Of the 660 global institutional investors surveyed online in October, 46% said their primary investment goal for 2016 is to “achieve the highest possible risk-adjusted return,” followed by 42% saying their primary goal is “managing volatility in investment returns.” More than one answer was accepted.
Despite their concern over risk, 48% of respondents said they plan to increase their allocations to equities, with 37% planning to maintain their allocation and 14% planning to decrease their allocations. Numbers don't total 100% due to rounding.
It is a different story with bonds, with 42% responding they will maintain their allocation to fixed income, 42% decreasing their allocations, and only 16% planning to increase their allocation.
David Lafferty, chief market strategist at Natixis Global Asset Management, said in a telephone interview it is interesting to see more interest in equities despite mitigating risk being such an important goal for investors.
Based on that, Mr. Lafferty said “the excitement for equities is really just trying to mitigate their bond risk. They don't find fixed income very attractive, and that's sort of driving the interest in equity allocations.”
“I think that's a further indication that their head tells them to manage volatility, but their heart tells them to find equity exposure because that's the only place to find returns,” Mr. Lafferty added.
Regarding fixed income, 84% of respondents said they are concerned about the low-yield environment.

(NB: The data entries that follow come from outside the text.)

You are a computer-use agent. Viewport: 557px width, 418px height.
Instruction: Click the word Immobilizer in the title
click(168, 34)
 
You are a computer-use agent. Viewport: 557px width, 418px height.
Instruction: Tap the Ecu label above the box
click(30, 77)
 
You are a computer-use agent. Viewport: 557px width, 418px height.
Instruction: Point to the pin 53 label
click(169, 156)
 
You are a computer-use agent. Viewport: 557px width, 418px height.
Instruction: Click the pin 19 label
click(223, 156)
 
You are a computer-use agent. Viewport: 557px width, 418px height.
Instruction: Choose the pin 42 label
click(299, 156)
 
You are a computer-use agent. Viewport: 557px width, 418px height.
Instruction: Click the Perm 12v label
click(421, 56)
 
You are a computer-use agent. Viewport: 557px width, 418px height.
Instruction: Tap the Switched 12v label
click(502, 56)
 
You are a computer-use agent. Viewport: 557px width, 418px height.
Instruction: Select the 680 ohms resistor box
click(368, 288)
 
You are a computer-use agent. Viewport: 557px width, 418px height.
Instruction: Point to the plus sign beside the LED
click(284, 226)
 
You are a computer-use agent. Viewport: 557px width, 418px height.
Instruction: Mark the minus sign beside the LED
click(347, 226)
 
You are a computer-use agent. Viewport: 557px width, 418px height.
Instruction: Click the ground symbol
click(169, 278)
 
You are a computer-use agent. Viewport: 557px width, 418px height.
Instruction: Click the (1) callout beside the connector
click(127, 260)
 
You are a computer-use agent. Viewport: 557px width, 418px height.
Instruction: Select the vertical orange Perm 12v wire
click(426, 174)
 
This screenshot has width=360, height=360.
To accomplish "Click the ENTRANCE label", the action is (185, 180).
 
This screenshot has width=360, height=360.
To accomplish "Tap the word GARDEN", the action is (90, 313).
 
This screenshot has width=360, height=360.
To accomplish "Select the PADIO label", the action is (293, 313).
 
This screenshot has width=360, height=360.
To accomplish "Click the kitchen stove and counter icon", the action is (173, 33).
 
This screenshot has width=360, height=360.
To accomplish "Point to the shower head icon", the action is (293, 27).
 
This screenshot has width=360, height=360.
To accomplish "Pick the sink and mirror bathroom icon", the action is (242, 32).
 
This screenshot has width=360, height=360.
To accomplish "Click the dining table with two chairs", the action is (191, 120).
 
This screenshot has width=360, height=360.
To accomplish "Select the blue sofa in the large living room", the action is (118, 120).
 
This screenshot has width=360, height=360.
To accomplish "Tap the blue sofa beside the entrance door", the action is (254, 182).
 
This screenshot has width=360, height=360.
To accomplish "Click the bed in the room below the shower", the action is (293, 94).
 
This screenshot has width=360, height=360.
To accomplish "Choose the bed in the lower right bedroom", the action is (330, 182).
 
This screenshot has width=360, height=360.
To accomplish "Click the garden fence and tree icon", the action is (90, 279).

When rates rise, 65% of respondents said they plan to move to shorter-duration bonds from longer durations, while 49% said they plan to reduce their exposure to bonds, and 47% said they will increase their use of alternative strategies. Other plans when rates rise were to integrate more absolute-return strategies (32%) and diversify more geographically (30%).
In alternatives, 50% of respondents said they plan to increase their allocation to private equity, while 37% said they would maintain the current allocation and 12% would decrease it. Numbers don't total 100% due to rounding. Forty-six percent of respondents said they would increase their private debt allocation, and 47% said they would maintain their current allocation, while only 7% said they would decrease it.
Forty-one percent of respondents said they would increase their hedge fund allocation, while 45% said they would maintain the current one, and 14% plan to decrease it.